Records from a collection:
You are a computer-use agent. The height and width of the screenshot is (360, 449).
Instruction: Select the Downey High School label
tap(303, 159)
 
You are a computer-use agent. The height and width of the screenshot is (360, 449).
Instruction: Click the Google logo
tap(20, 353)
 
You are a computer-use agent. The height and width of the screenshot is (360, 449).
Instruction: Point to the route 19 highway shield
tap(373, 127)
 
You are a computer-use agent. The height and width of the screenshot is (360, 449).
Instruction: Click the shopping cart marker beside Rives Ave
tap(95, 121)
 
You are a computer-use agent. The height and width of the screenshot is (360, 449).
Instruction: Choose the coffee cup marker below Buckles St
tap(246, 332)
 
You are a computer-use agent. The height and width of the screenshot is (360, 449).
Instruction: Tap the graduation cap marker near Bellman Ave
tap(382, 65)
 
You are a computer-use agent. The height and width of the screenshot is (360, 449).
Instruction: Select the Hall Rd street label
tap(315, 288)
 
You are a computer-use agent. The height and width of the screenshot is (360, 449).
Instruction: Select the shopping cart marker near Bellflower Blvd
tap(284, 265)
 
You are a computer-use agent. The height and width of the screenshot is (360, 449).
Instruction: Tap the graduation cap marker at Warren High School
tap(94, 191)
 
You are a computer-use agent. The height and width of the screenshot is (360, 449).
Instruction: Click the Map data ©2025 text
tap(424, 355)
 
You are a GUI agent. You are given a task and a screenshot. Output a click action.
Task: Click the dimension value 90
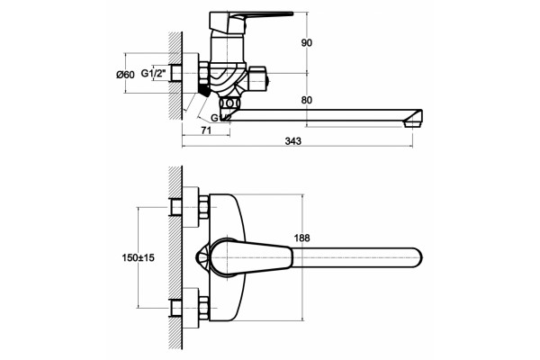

Given problem:
Find each line in the records above that contains the word "shopping", and copy those lines.

Task answer:
Instruction: Click the shopping cart marker beside Rives Ave
Instruction: Select the shopping cart marker near Bellflower Blvd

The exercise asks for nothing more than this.